● **Text provided**:
<<<<
Dunham continued: “These Kewpies have been on me a few weeks.”

The writer and activist already has a “warrior’s chest/tit chandelier” (her words, not ours), which she had inked by a female tattoo artist.

“It felt sacred and cool and she didn’t chide me for copying [Rihanna’s] placement, Dunham said at the time.

Now Dunham has revealed that there is a deeper meaning behind her collection of tattoos: speaking frankly on Instagram Stories, she explained that the tattoos help give her some “control”.

“I think it gives me a sense of control and ownership of a body that’s often beyond my control,” said Dunham.

Dunham has always been willing to talk about how she suffers from endometriosis in order to raise awareness about the chronic and debilitating women’s health condition. However of late, there have been a number of flare-ups; a recent health scare saw her rushed to hospital.

And earlier this year, in an episode of her Women of the Hour podcast, the Girls star and creator spoke to listeners directly from the emergency room of an American hospital to better show the impact the painful condition can have.
>>>>
● **Information given**:
<<<<
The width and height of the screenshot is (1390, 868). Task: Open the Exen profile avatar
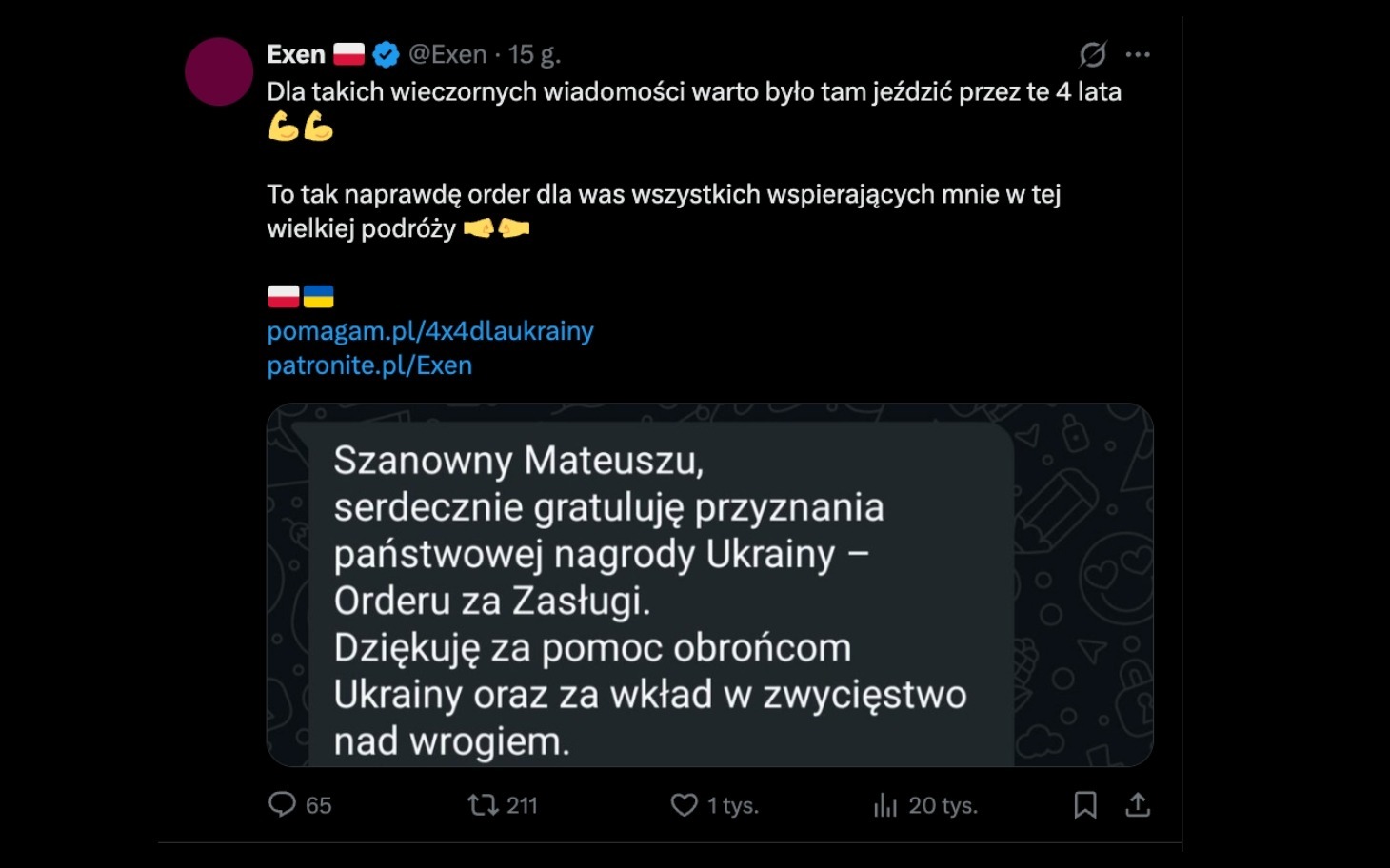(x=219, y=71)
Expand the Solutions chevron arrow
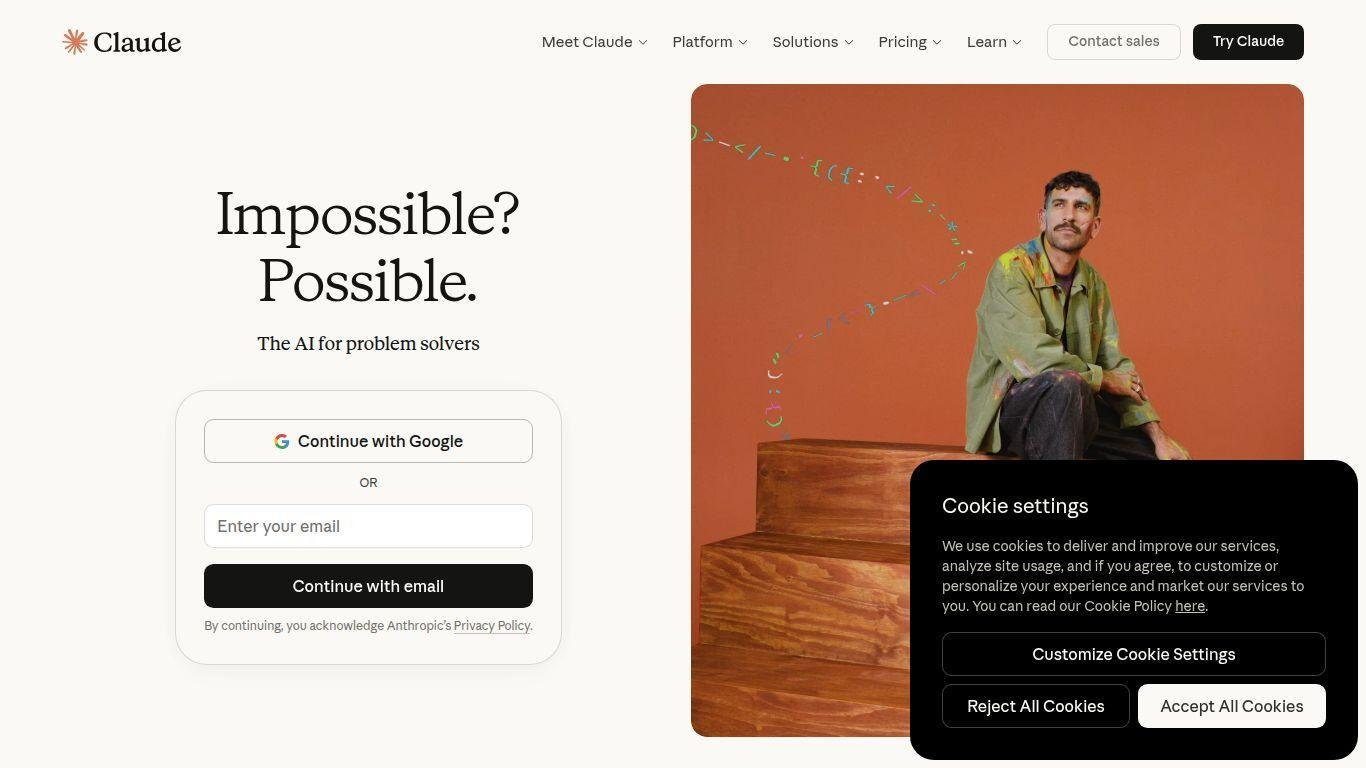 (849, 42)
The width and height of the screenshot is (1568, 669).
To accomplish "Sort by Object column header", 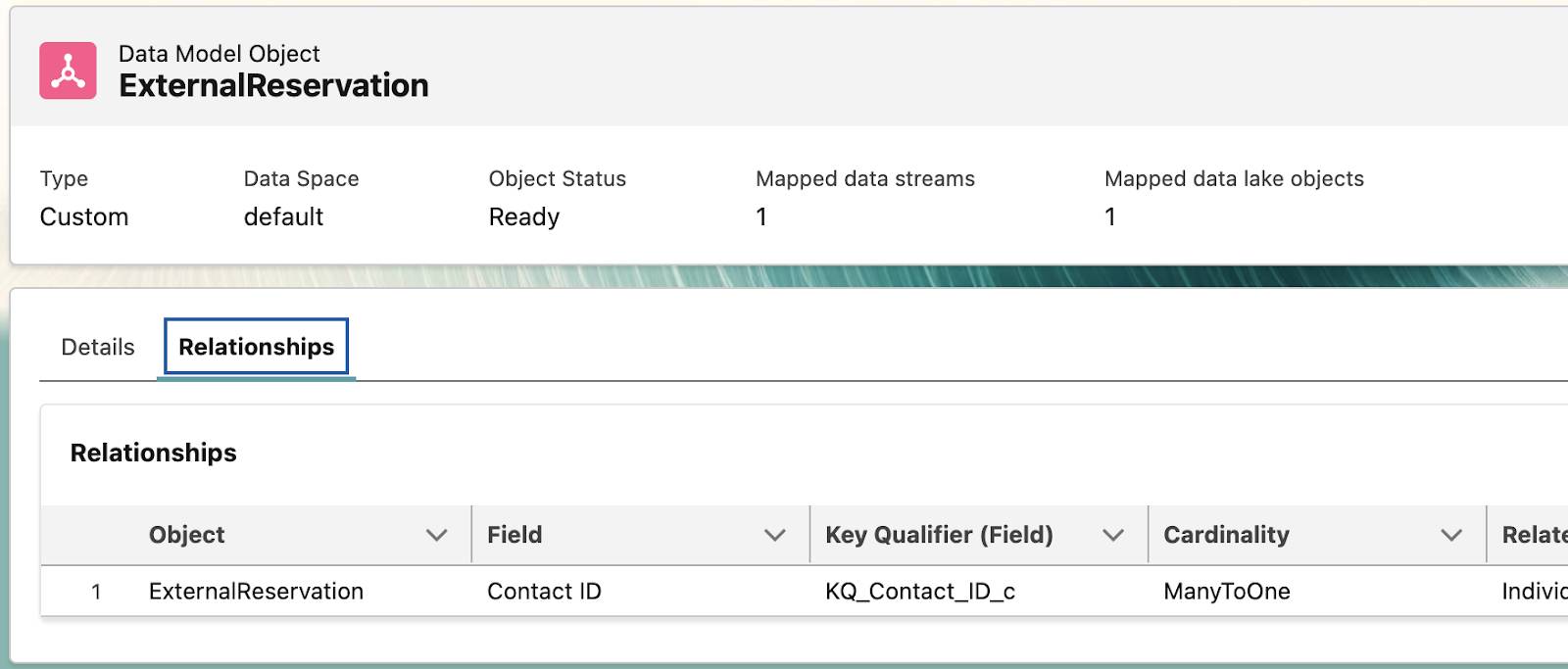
>>>>
● **What the exercise asks**:
In the text about Lena Dunham's tattoos, return the portion from "Dunham has always" up to and including "condition can have.", copied word for word.

● **Your response**:
Dunham has always been willing to talk about how she suffers from endometriosis in order to raise awareness about the chronic and debilitating women’s health condition. However of late, there have been a number of flare-ups; a recent health scare saw her rushed to hospital.

And earlier this year, in an episode of her Women of the Hour podcast, the Girls star and creator spoke to listeners directly from the emergency room of an American hospital to better show the impact the painful condition can have.